■ **Document passage**:

* begin *

# Question regarding Syrian hamsters



## Sweetcheeks (Feb 18, 2009)

Hi All,

I'm new to the Rodents section, just wanted to say hello *waves*

I have been reading through all of the posts and I am looking into bying a hamster - trying to do plenty of research firstthough!

I have been wondering why it is not recommended for Syrian hamsters to be kept together? I would like more than one hamster but don't really want a small hamster such as a russian or chinese one.

Sorry for all of the questions and thank you in advance

x


----------



## Obsidian_Winter (Jan 25, 2009)

Syrian hamsters are very territorial, they will fight to the death if they are kept together.


----------



## Sweetcheeks (Feb 18, 2009)

Thanks for your reply. Is there a hamster of similar size to the syrian which can be kept with others (sorry if it is a silly question) x


----------



## Obsidian_Winter (Jan 25, 2009)

I'm not sure to be honest. Don't discount dwarf hamsters though; my winter whites are about 4 inches long so they're not exactly tiny.


----------



## spankingtigger (Mar 24, 2009)

there is a slight possible chance that maybe 2 female syrians will stay together but very unlikely all you could do is try with 2 sisters and if they do start fighting then they would obviously have to split them up syrians are solitry (sp) they will tolerate each other till about 12ish weeks but then you never no which way it will go. as with any animal though it is not definate that they will stay together but you do have more of a chance with russians, robos, and chinese


----------



## Sweetcheeks (Feb 18, 2009)

I always wondered why they were kept in the same tanks in pet shops without fighting, I thought I could just have 2 out of the same tank but guess not lol.

With the smaller hamsters such as the winter white's i'm worried they will try and escape or be too figity when I am holding them? I might loose them?!


----------



## foxxy cleopatra (Nov 18, 2008)

hello! why do you want more than one? lol i LOVE my syrian!  ive got 2, but in separate cages...they are so friendly ect  i love them, i also have a russian, she isnt so friendly....but she is lovely 
what else do you want to know


----------



## Sweetcheeks (Feb 18, 2009)

I wanted more than so it wasn't lonely and it had a friend ... Is this not the best way to think? I ould be hapy with one Syrian but would be abit worried it was unhappy by itself?

* end *

[Data pulled from a collection]

* begin *

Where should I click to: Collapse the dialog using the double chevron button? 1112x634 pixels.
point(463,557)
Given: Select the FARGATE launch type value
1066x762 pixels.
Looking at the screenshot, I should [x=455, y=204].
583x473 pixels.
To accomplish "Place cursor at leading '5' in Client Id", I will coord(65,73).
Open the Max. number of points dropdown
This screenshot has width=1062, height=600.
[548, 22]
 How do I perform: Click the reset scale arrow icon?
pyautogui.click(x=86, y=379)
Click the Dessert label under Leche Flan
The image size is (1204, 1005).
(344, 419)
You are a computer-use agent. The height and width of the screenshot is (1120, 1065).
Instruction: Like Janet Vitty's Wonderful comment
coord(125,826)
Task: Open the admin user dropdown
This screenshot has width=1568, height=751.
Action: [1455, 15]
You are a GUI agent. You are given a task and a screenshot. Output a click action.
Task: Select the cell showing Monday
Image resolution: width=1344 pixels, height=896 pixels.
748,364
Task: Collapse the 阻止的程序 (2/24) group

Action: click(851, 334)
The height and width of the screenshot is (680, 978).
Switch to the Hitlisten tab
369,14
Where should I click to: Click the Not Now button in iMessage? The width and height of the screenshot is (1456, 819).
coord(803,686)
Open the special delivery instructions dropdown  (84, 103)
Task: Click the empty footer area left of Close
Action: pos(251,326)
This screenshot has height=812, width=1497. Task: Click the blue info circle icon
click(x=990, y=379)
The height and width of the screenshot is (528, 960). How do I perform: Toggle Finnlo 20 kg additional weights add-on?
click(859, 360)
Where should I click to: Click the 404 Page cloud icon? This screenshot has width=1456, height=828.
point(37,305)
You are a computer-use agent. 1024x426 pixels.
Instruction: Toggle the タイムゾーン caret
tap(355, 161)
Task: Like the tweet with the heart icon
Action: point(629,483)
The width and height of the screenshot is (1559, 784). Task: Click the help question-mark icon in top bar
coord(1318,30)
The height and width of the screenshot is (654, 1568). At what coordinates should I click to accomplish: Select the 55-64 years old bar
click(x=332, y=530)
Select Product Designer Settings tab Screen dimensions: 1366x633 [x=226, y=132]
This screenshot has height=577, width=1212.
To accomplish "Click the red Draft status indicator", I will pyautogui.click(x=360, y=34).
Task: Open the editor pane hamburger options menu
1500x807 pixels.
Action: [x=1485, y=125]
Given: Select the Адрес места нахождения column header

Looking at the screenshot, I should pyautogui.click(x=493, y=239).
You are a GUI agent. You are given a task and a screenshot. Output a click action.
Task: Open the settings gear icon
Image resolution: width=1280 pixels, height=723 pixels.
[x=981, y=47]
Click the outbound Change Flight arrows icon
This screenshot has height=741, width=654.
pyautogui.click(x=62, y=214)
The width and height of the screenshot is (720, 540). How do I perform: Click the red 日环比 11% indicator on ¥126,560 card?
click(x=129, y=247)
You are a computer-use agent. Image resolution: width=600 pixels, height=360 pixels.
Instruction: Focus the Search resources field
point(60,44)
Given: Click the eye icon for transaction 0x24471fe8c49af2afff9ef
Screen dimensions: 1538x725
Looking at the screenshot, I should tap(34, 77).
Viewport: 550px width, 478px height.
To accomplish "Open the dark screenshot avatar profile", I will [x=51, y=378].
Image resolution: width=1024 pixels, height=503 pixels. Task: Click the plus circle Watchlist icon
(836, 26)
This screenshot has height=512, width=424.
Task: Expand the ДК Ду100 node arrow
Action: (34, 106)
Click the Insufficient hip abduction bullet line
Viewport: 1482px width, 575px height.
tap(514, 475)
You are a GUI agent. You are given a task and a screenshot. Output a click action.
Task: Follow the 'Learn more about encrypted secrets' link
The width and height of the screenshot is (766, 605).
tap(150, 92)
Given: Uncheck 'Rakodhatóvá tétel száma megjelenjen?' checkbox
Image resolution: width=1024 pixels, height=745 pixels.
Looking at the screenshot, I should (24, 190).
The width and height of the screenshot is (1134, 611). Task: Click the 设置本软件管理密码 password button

* end *

■ **To-do list**:
**1.** In the Syrian hamster thread, how long does Obsidian_Winter say the winter whites are?
**2.** Proceed with the Syrian hamster thread, picking up after its last post.
The rows have no connection to the Syrian hamster thread.

■ **Answers given**:
**1.** About 4 inches long.

**2.**
----------



## spankingtigger (Mar 24, 2009)

yeah we get in 80 syrians at a time and they will with resonably happy in groups of 20 untill they are sold with one or 2 having to be split off early if you have your hart set on a syrian then just go for one as it will bond more to you than another hamster and that wat you want a nice cuddly hammy


----------



## Sweetcheeks (Feb 18, 2009)

Yes I would be happy with just one Syrian. I've been looking more at Syrians.


----------



## spankingtigger (Mar 24, 2009)

get them at a young age and handle every day


----------



## Marcia (Mar 10, 2009)

Syrians are better for first time hamster owners.

Also, the reason they are kept together in pet shops is because they havn't 'fully' matured yet. When they mature, they seek out new territory and thats when things get ugly. Syrians will kill one another eventually.

Besides, it has been proved that Syrians are better off alone, that's how they are in the wild. Believe it or not, Syrians can get depressed when kept with other Syrians


----------



## Sweetcheeks (Feb 18, 2009)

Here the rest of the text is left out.